BEGIN

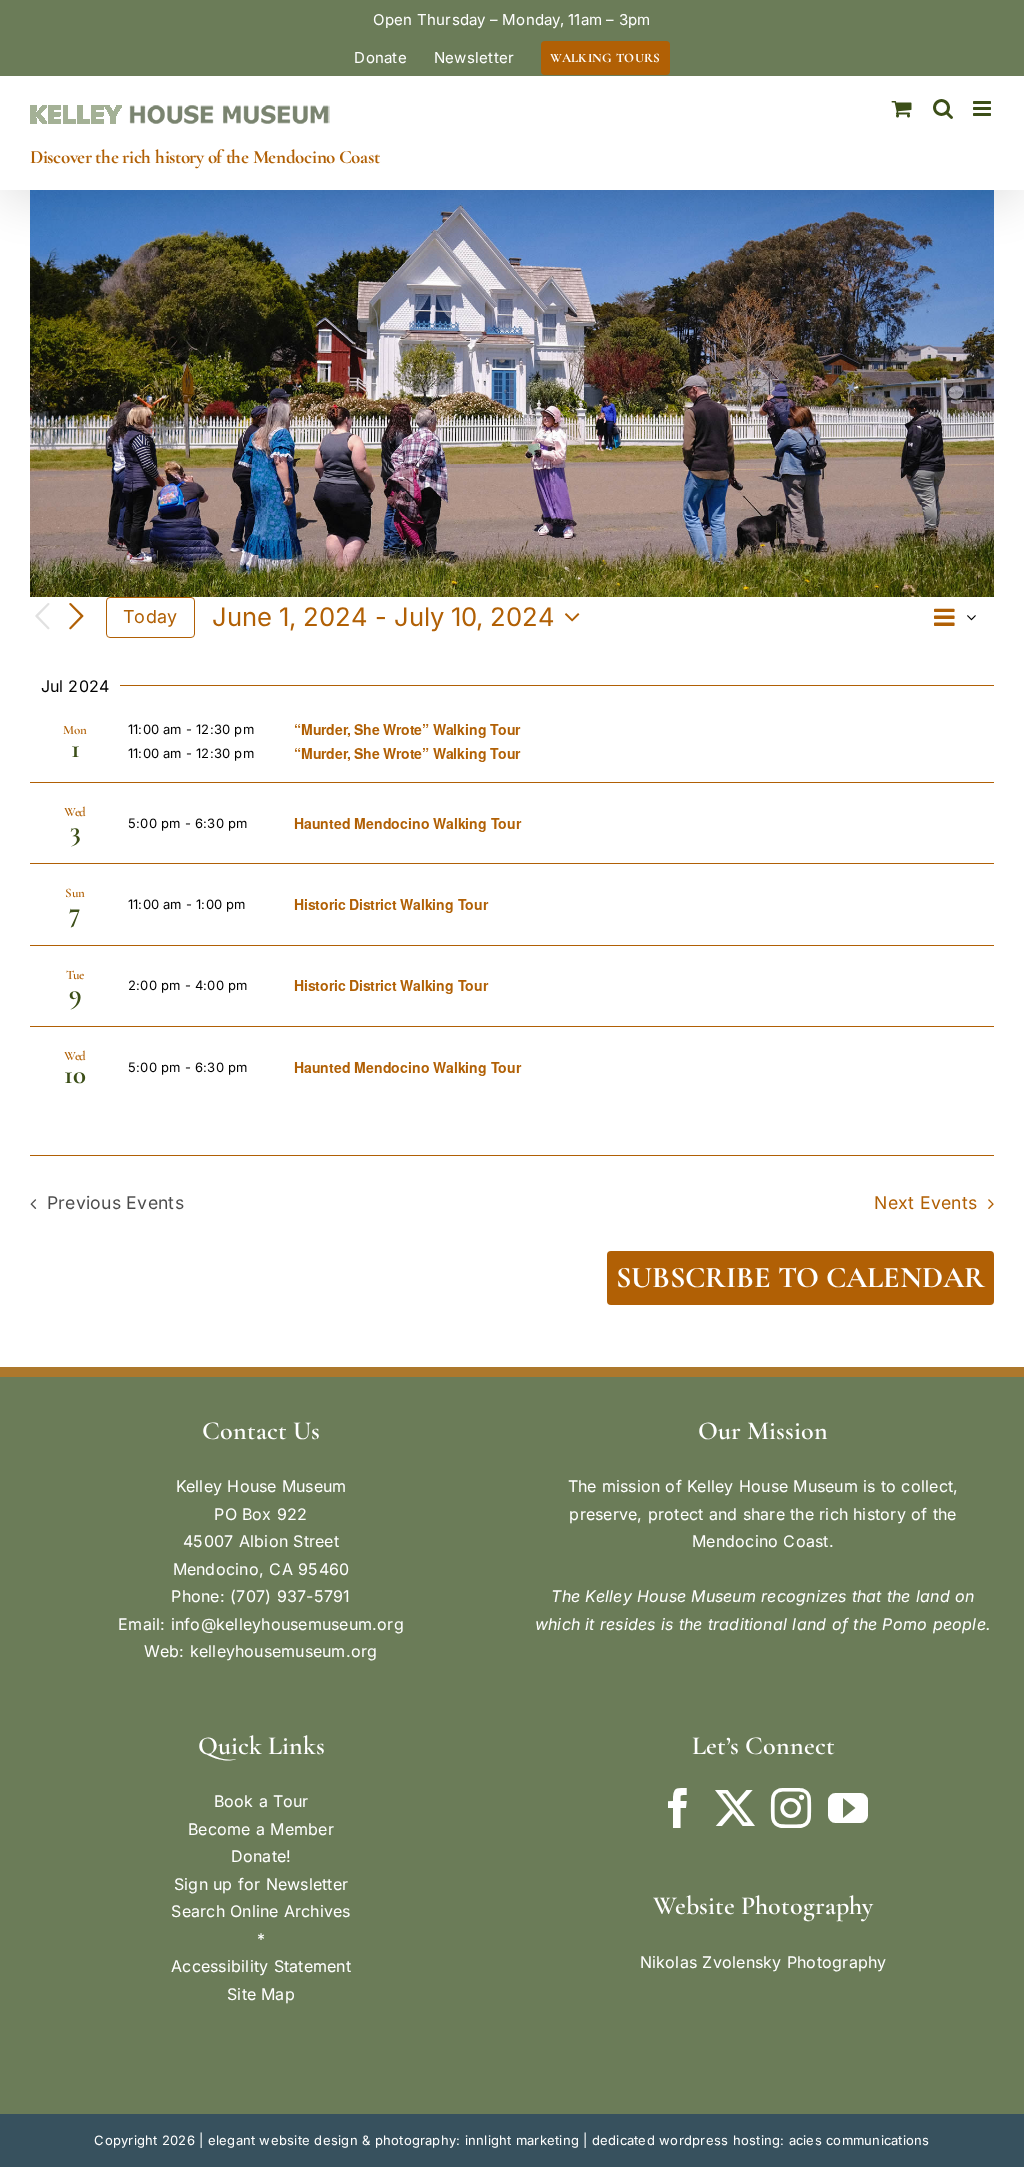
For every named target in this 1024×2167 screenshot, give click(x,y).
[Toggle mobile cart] (902, 108)
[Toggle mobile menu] (983, 108)
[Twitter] (735, 1808)
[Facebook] (678, 1808)
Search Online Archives (260, 1911)
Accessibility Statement (261, 1966)
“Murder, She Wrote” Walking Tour (407, 729)
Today (150, 616)
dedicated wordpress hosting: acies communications (761, 2140)
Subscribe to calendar (800, 1278)
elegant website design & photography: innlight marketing (393, 2140)
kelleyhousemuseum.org (284, 1651)
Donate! (261, 1856)
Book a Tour (261, 1801)
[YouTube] (848, 1808)
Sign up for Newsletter (261, 1884)
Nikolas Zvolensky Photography (763, 1962)
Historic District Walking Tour (391, 904)
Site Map (261, 1994)
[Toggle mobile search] (943, 108)
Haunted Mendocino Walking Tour (407, 823)
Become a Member (261, 1829)
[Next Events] (76, 617)
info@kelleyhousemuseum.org (287, 1624)
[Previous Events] (42, 617)
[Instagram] (791, 1808)
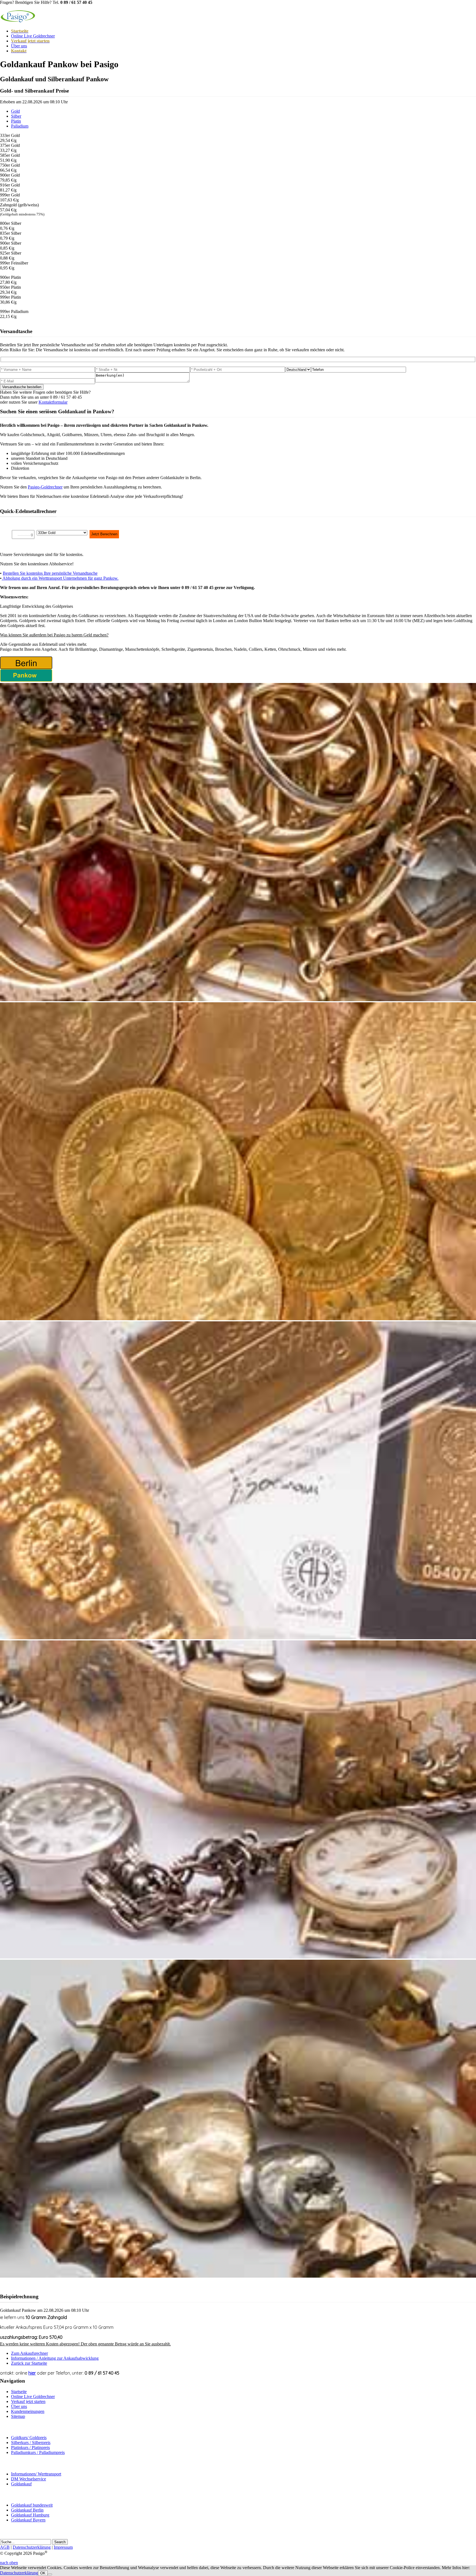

END

Required action -> Please reproduce the listing exactly, leaving out any pictures.

Your response ->
For every named target in this 1024×2167 screenshot, give click(x,y).
[Toggle mobile cart] (902, 108)
[Toggle mobile menu] (983, 108)
[Twitter] (735, 1808)
[Facebook] (678, 1808)
Search Online Archives (260, 1911)
Accessibility Statement (261, 1966)
“Murder, She Wrote” Walking Tour (407, 729)
Today (150, 616)
dedicated wordpress hosting: acies communications (761, 2140)
Subscribe to calendar (800, 1278)
elegant website design & photography: innlight marketing (393, 2140)
kelleyhousemuseum.org (284, 1651)
Donate! (261, 1856)
Book a Tour (261, 1801)
[YouTube] (848, 1808)
Sign up for Newsletter (261, 1884)
Nikolas Zvolensky Photography (763, 1962)
Historic District Walking Tour (391, 904)
Site Map (261, 1994)
[Toggle mobile search] (943, 108)
Haunted Mendocino Walking Tour (407, 823)
Become a Member (261, 1829)
[Next Events] (76, 617)
info@kelleyhousemuseum.org (287, 1624)
[Previous Events] (42, 617)
[Instagram] (791, 1808)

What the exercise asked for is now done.